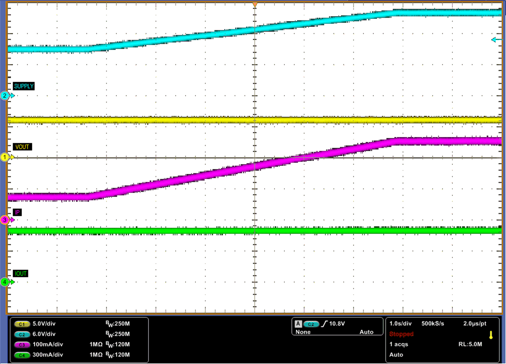
Task: Click the trigger A badge
Action: coord(298,324)
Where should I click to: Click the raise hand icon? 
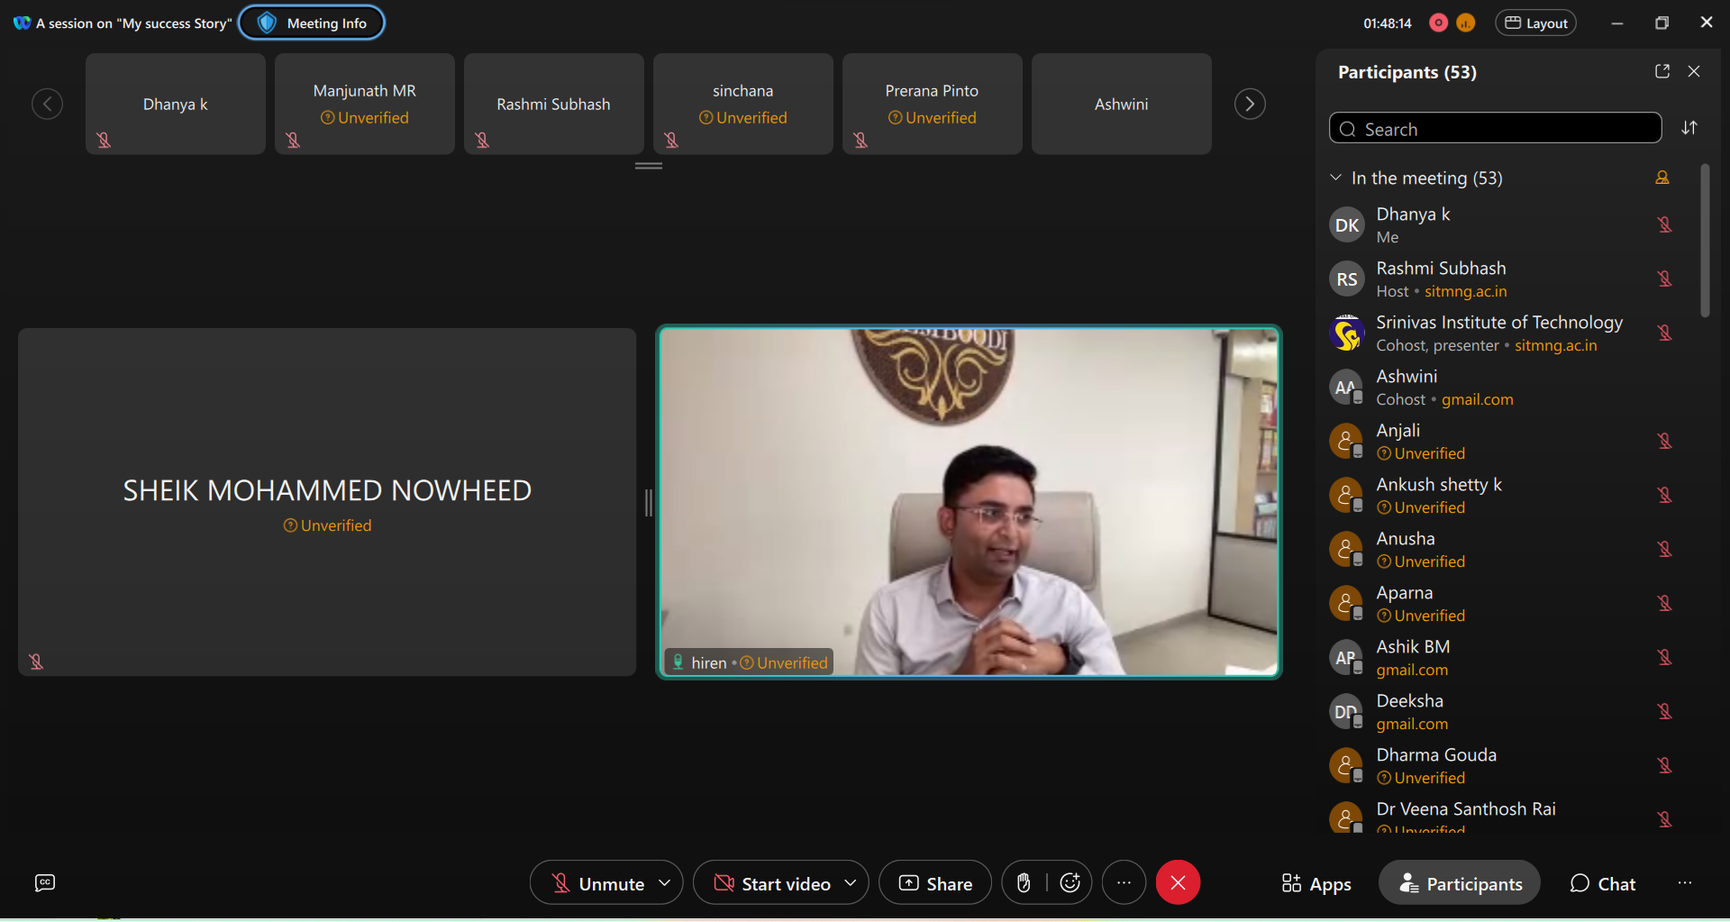1024,883
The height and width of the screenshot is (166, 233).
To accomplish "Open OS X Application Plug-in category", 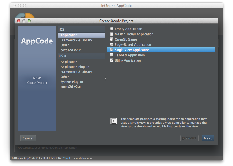I will (75, 67).
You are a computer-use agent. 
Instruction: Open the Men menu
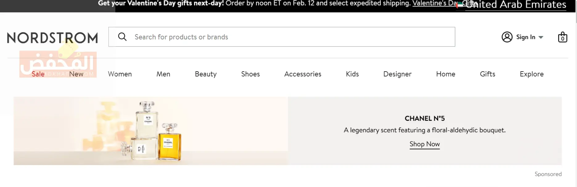(163, 74)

• • •

### TASK DESCRIPTION
Restate word for word the lines from the one holding "You are a computer-use agent." down through the last line of the records above, and do not include the pictures.

### THE ANSWER
You are a computer-use agent. 
Instruction: Open the Men menu
(163, 74)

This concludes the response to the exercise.